WHOLE-ROCK CHEMICAL CONSTRAINTS ON DETRITAL HISTORY OF THE CRETACEOUS TUSCALOOSA FORMATION IN EASTERN ALABAMA AND WESTERN GEORGIA

The Tuscaloosa Formation (8 to 80m) is composed primarily of poorly sorted, fine to coarse grained, and massive to cross-bedded sandstones. Sands of the Tuscaloosa Formation are primarily sublitharenite but can range between subarkose and lithic subarkose, and plot in the “recycled orogenic” provenance field of Dickinson (1985). This study deals with whole-rock chemical analysis of the Tuscaloosa sands in order to trace their provenance.

Geochemical studies comprising eight major elements, sixteen trace elements, and fifteen rare earth elements have been carried out on the sandstones. Concentrations normalized to Post Archean Australian Shale (PAAS) show that the sediments studied are depleted in Ca, Na, Sr, Cs, and Cu and enriched in Nb and Al­₂O₃. PAAS-normalized values for all 8 samples are very similar, probably because this relatively small study area had common felsic source areas.

Several discrimination diagrams such as log(SiO₂/ Al­₂O₃) vs log(Na₂O/K₂O), Zr (ppm) vs TiO₂ (wt%), Zr/Sc vs Th/Sc, and La/Th vs Hf indicate a felsic source rock. The Hf vs La/Th pattern indicates a felsic island arc to passive margin environment, while the abundance of SiO₂ to K₂O/Na₂O indicates a passive margin setup.
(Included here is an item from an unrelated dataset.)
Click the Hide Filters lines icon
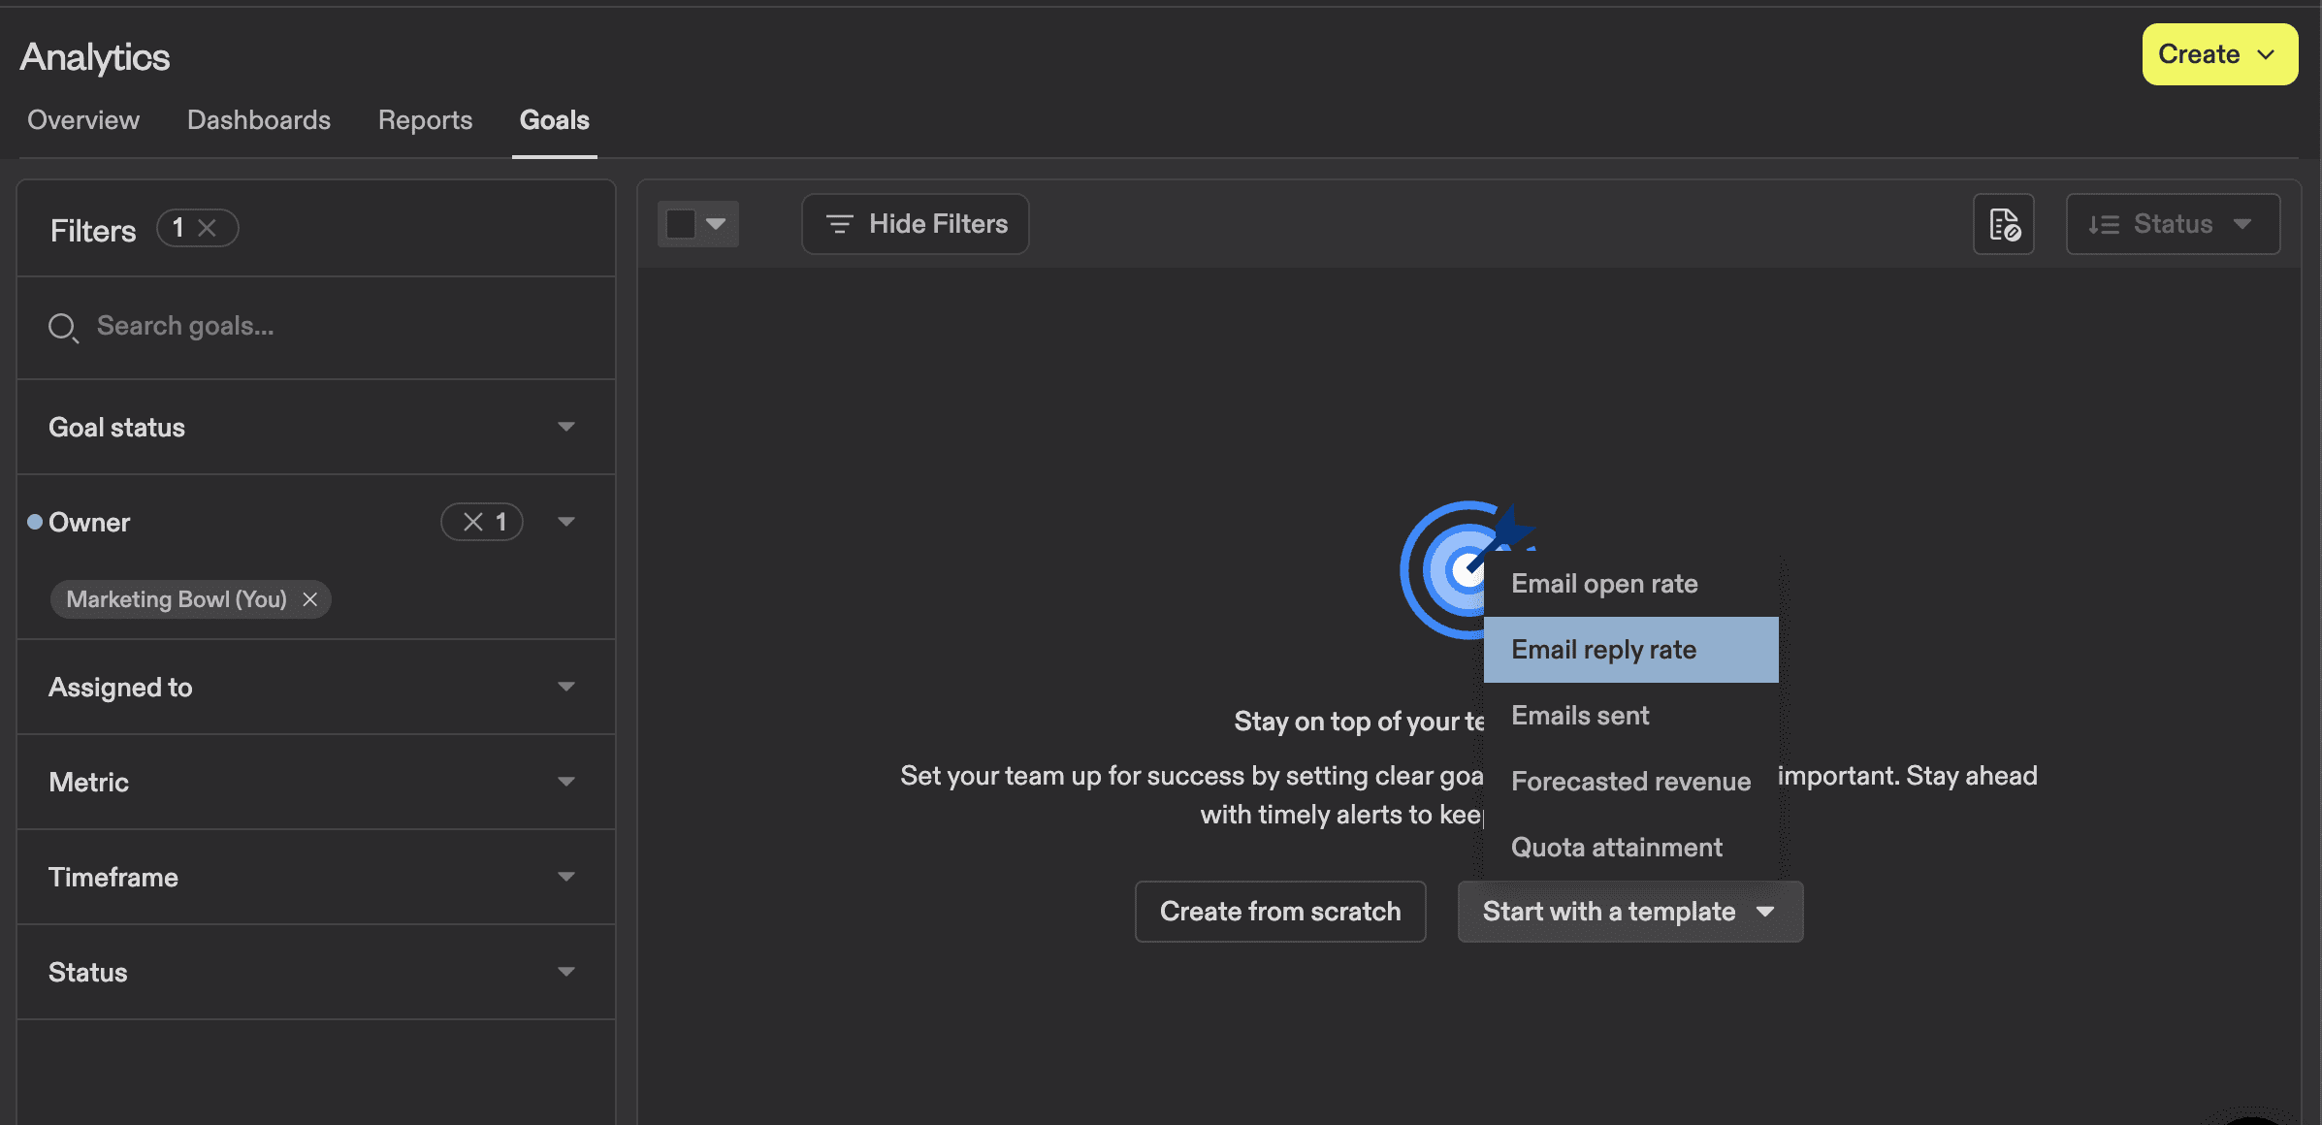(x=839, y=224)
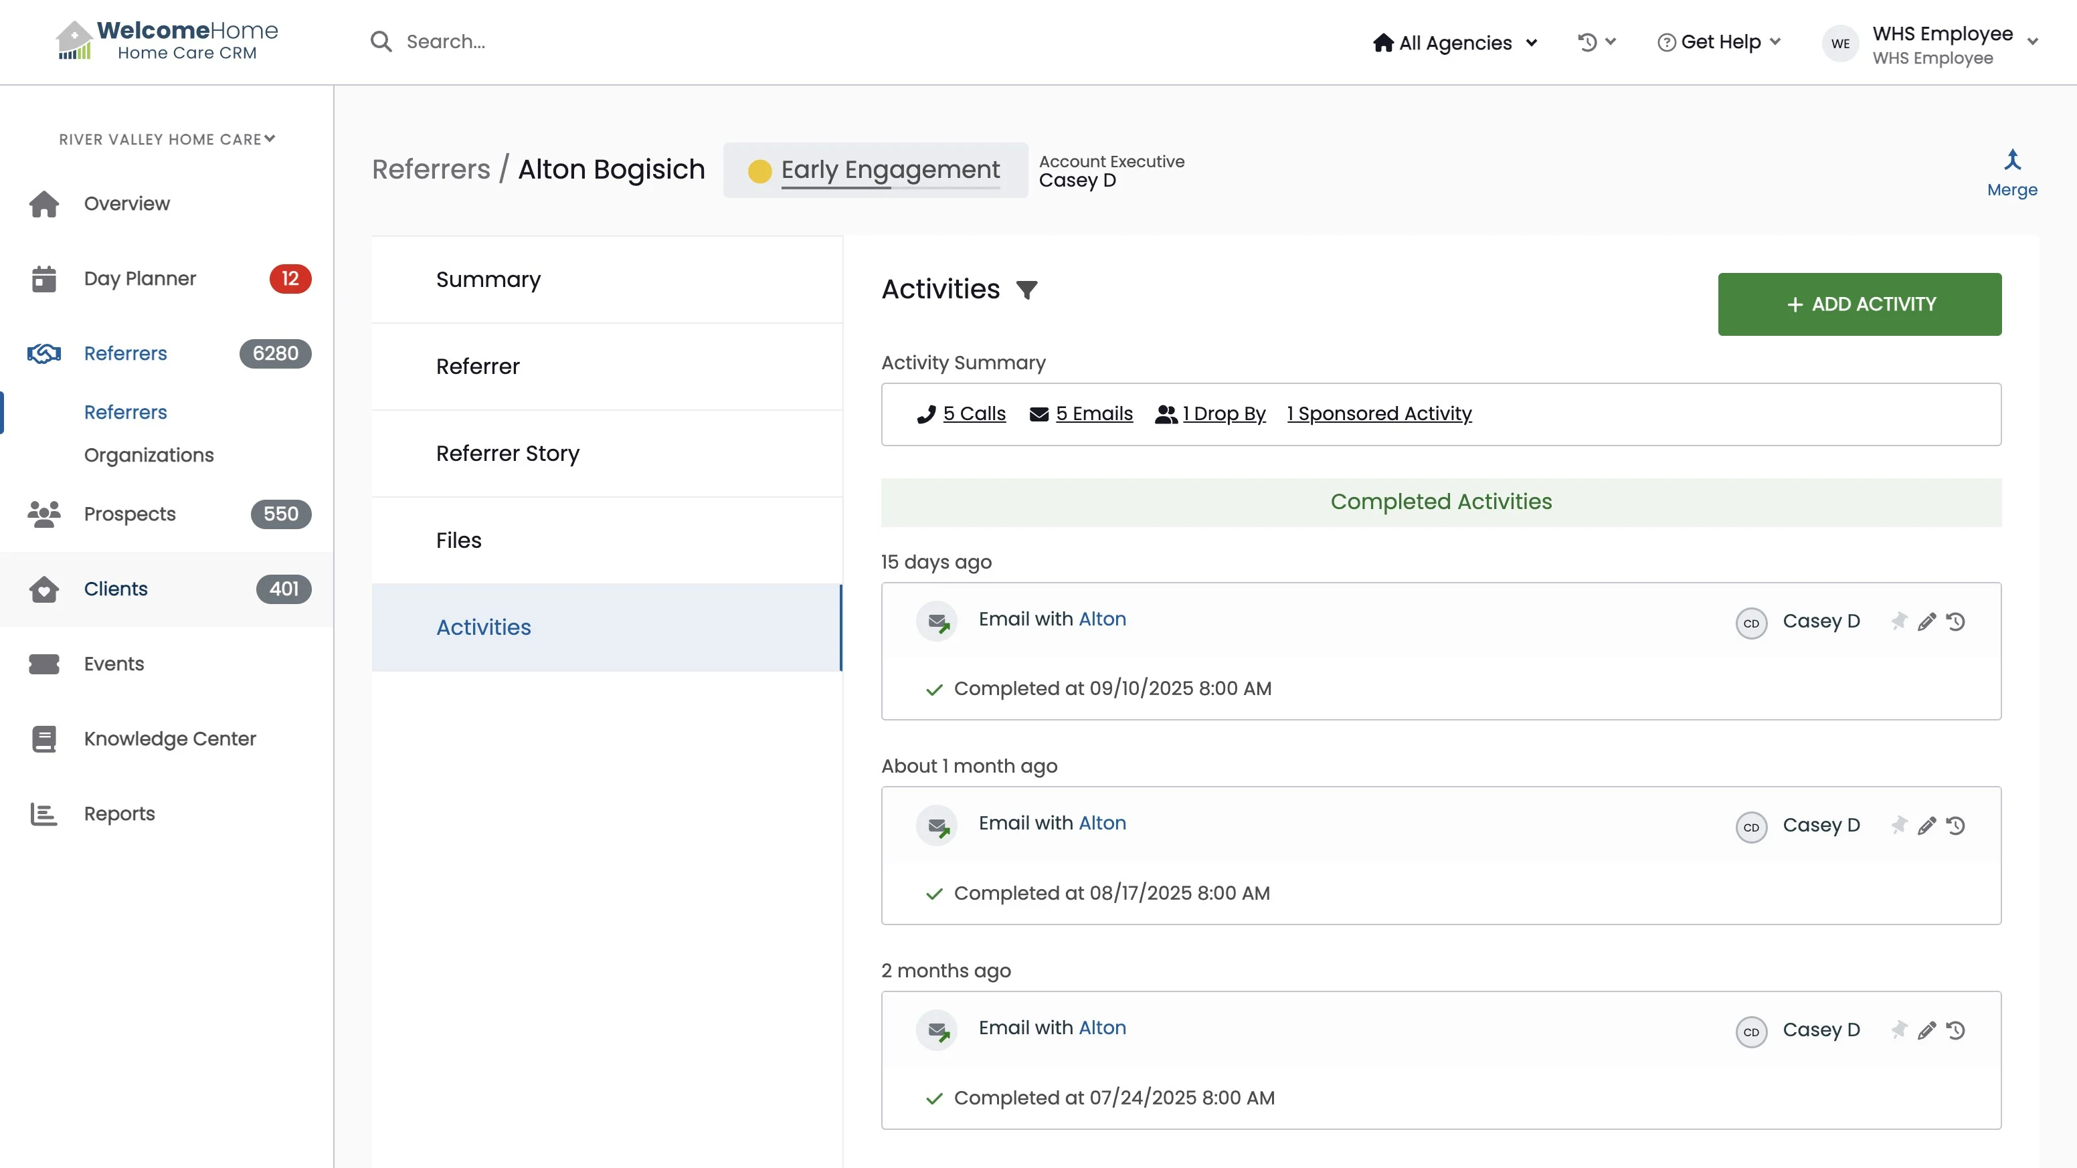Open the Files tab
This screenshot has width=2077, height=1168.
[x=458, y=540]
The chemical index of alteration (CIA) has been used to quantify the degree of weathering. CIA values range between 81 and 97 on a scale of 50-100, indicating a high degree of alteration. On an A-CN-K diagram, the data fall closer to the compositional fields of highly weathered minerals. A high degree of weathering is also indicated by the K₂O-Fe₂O₃-Al₂O₃ plot.

This study, along with ongoing petrographic analyses, suggests that the source area was geographically close and was likely the upper-grade metamorphic, felsic plutonic, and meta-sedimentary sequences of the Inner Piedmont of the southern Appalachians.